Gender influences nonmotor symptoms in early Parkinson’s
medwireNews: The predominant nonmotor symptoms (NMS) in patients with Parkinson’s disease (PD) vary between men and women, shows an analysis of the Parkinson’s Progression Markers Initiative (PPMI) study.
Men with newly diagnosed PD had more impaired olfaction than women, but were less affected by anxiety. Women, however, had overall less cognitive impairment at diagnosis, despite both genders having had PD symptoms for 18 to 20 months at study enrolment.
Of note, most of the gender differences among the patients were enlargements of differences found between the 121 healthy male and 67 healthy female controls in the study, “suggesting these are likely intrinsic sex differences that may be further exacerbated by the onset of PD”, write the researchers in Neurology.
Among the PD patients, trait anxiety was significantly higher among the 145 women than the 269 men. Global cognition was significantly better among women than men, but while women had significantly better memory function, they had significantly poorer visuospatial ability.
Men had significantly worse olfactory function than women, at a median of 21.5 versus 24.0 points on the University of Pennsylvania Smell Identification Test.
Nevertheless, impaired olfaction was the strongest predictor of PD for both genders, report Rui Liu (National Institute of Environmental Health Sciences, Research Triangle Park, North Carolina, USA) and study co-authors.

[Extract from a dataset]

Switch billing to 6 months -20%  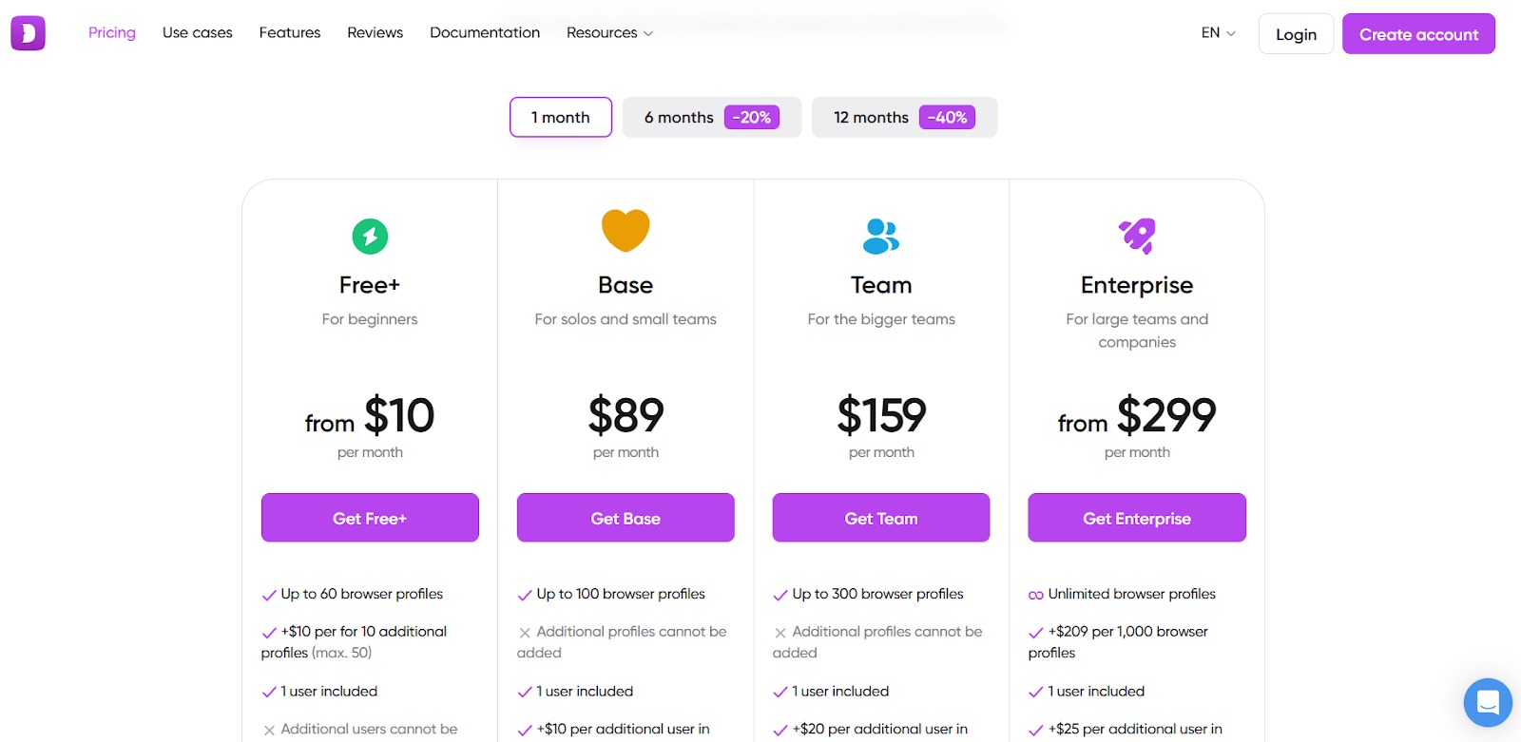(x=712, y=117)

Global cognition also predicted PD among both women and men, while autonomic dysfunction predicted PD among men only and sleep behaviour disorder among women only. These NMS distinguished between PD patients and controls with greater than 90% accuracy.

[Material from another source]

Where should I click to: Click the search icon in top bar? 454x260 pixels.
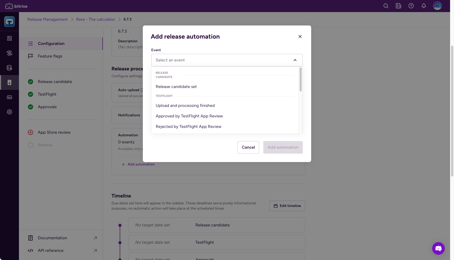386,6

Editorialists Marina Picillo (University of Salerno, Italy) and Alfonso Fasano (University of Toronto, Ontario, Canada) note that “future strategies aimed at identifying patients with PD in their premotor phase should take potential sex differences into account in order to increase sensitivity.”
They add: “Since diagnosing PD at prodromal stages is our next challenging mission, one of the PPMI study purposes is to find reliable and widely applicable diagnostic biomarkers. In this context, Liu et al. remind us that sex matters, even in PD.”